* **Text under study**
^^^^^^^^^^^^^^^^

Most (10/11) perioperative mortality occurred after pneumonectomy, and notably, POAF occurred in 9 of these 10 pneumonectomy mortalities. After pneumonectomy, AF burden (median, 7.7% vs. 2.4%; P=0.006) and total AF duration (median, 13.0 vs. 4.0 h; P=0.035) were higher in perioperative death cases than other patients. In pneumonectomy group, all patients with intraoperative AF had POAF occurrence, yet no significant difference was observed in perioperative mortality between patients with and without intraoperative AF (17.4% vs. 9.6%; P=0.443).

Multivariate analysis

Receiver operating characteristic (ROC) curve was employed to identify optimal cut-off value for continuous variables, and cut-off value for age, left atrial diameter (LAd), left ventricular end-systolic diameter (LVDs) and BMI were 60 y, 35 mm, 29 mm and 23.6 kg/m², respectively. In univariate analysis, POAF risk after pneumonectomy was almost 4 times that after lobectomy [hazard ratio (HR): 4.3; 95% confidence interval (CI): 2.6–7.0; P<0.001] and 20 times that after segmentectomy (Figure 1); moreover, POAF risk after lobectomy was 4.8 times that after segmentectomy. Other univariate RFs for POAF included pericardial incision, male sex, age >60 y, symptomatic heart failure, diabetes mellitus, postoperative transfusion, open thoracotomy, left-sided resection, smoking history, LAd ≥35 mm, squamous carcinoma, fistula, infection and hemorrhage. In multivariate analysis (Figure 2), independent RFs for POAF included pneumonectomy, lobectomy, age >60 years, diabetes mellitus, LAd ≥35 mm, fistula and hemorrhage.

Figure 1 Risk ratio of POAF after lung resection according to variables in univariate logistic regression model. A P<0.05 was considered significant, which was indicated by red diamonds, otherwise turquoise diamonds. (A) All patients, (B) pneumonectomy group, (C) lobectomy group, (D) segmentectomy group. POAF, postoperative atrial fibrillation; CI, confidence interval; HF, heart failure; CAD, coronary artery disease; HBP, high blood pressure; DM, diabetes mellitus; COPD, chronic obstructive pulmonary disease; LAd, left atrial diameter; LVD, left ventricular diameter; BMI, body mass index.

^^^^^^^^^^^^^^^^

* **Provided material**
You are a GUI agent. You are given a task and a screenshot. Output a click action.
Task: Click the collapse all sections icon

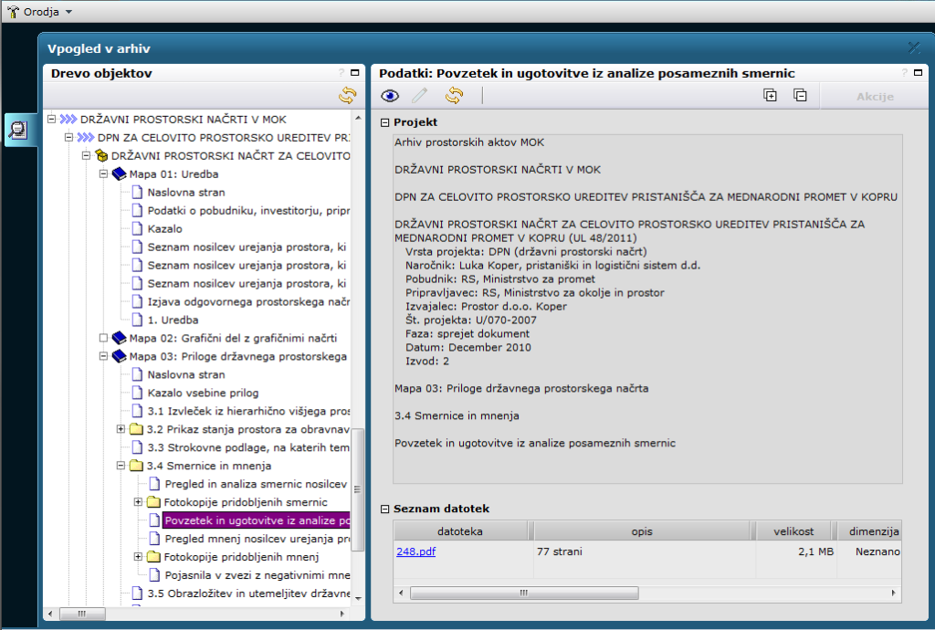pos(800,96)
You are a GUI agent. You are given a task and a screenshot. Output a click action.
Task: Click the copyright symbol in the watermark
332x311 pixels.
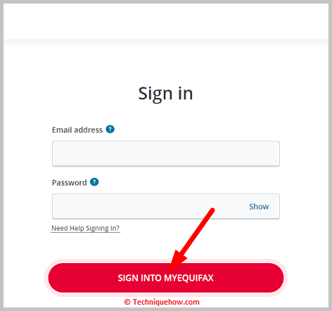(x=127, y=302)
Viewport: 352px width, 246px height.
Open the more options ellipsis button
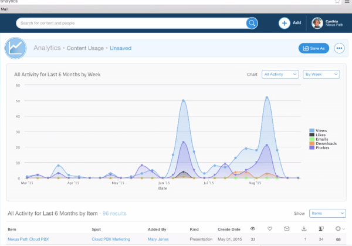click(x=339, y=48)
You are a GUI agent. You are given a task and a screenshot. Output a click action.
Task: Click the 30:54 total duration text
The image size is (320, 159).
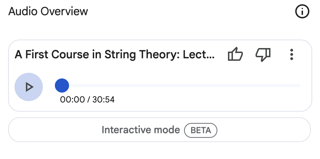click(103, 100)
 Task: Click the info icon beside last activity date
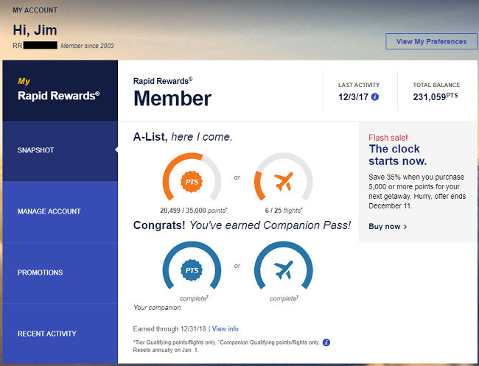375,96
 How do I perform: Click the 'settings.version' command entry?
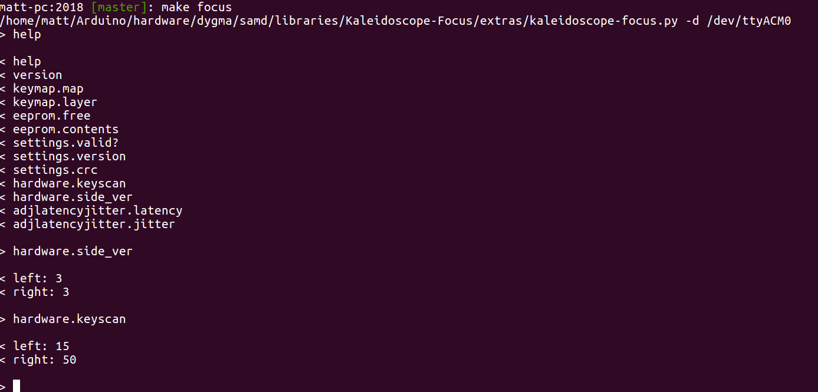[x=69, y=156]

^^^^^^^^^^^^^^^^

* **Exercise tasks**
1. Update the passage on atrial fibrillation after lung resection, from "Most (10/11) perioperative" through "vs. 9.6%; P=0.443).", changing every "perioperative mortality" to "in-hospital mortality".
2. Go on with the passage on atrial fibrillation after lung resection from where it stops.
The items play no part in the work here.

* **Task-by-task answers**
1.
Most (10/11) in-hospital mortality occurred after pneumonectomy, and notably, POAF occurred in 9 of these 10 pneumonectomy mortalities. After pneumonectomy, AF burden (median, 7.7% vs. 2.4%; P=0.006) and total AF duration (median, 13.0 vs. 4.0 h; P=0.035) were higher in perioperative death cases than other patients. In pneumonectomy group, all patients with intraoperative AF had POAF occurrence, yet no significant difference was observed in in-hospital mortality between patients with and without intraoperative AF (17.4% vs. 9.6%; P=0.443).

2.
Figure 2 Risk ratio of POAF after lung resection in patients overall and pneumonectomy group according to variables in multivariate logistic regression model. A P<0.05 was considered significant, which was indicated by red diamonds, otherwise turquoise diamonds. POAF, postoperative atrial fibrillation; CI, confidence interval; LAd, left atrial diameter.

In pneumonectomy patients, univariate RFs for POAF (Figure 1) included age >60 years, LAd ≥35 mm and LVDs >29 mm. In multivariate analysis (Figure 2), independent RFs for POAF included age >60 years and LAd ≥35 mm. In univariate analysis, RFs for POAF after lobectomy included symptomatic heart failure and fistula (Figure 1); fistula was also an independent RF.

Ten perioperative deaths occurred among the 324 pneumonectomy patients (3.1%), 9 of which had POAF occurrence. And univariate RFs included age >60 y, symptomatic heart failure, postoperative transfusion, POAF, fistula, infection and hemorrhage. In multivariate analysis, POAF (HR: 16.9; 95% CI: 1.8–159.7; P=0.014), infection (HR, 8.8; 95% CI: 1.4–55.9; P=0.021) and hemorrhage (HR: 16.7; 95% CI: 1.8–159.1; P=0.014) were independent RFs for perioperative death.

Electrophysiological study

EPS files of 30 patients with AF (19 paroxysmal and 11 persistent) who underwent radiofrequency catheter ablation at our institution between January 2012 and December 2018 were selected. Among the 19 patients with paroxysmal AF, 17 had lobectomy history, and 2 had left pneumonectomy history; while among the 11 patients with persistent AF, 9 had lobectomy and 2 had left pneumonectomy. Lung resection and AF trigger details are summarized in Table 4. Overall, among a total of 120 PVs, there were 34 stumps and 86 remaining PVs. PV trigger was identified in 14 stumps of 12 patients and 9 non-stump PVs of 6 patients (examples in Figure 3); and non-PV trigger was identified in the other 12. PV trigger was more active in stump PVs than in non-stump PVs (13/34 vs. 9/86, P<0.001).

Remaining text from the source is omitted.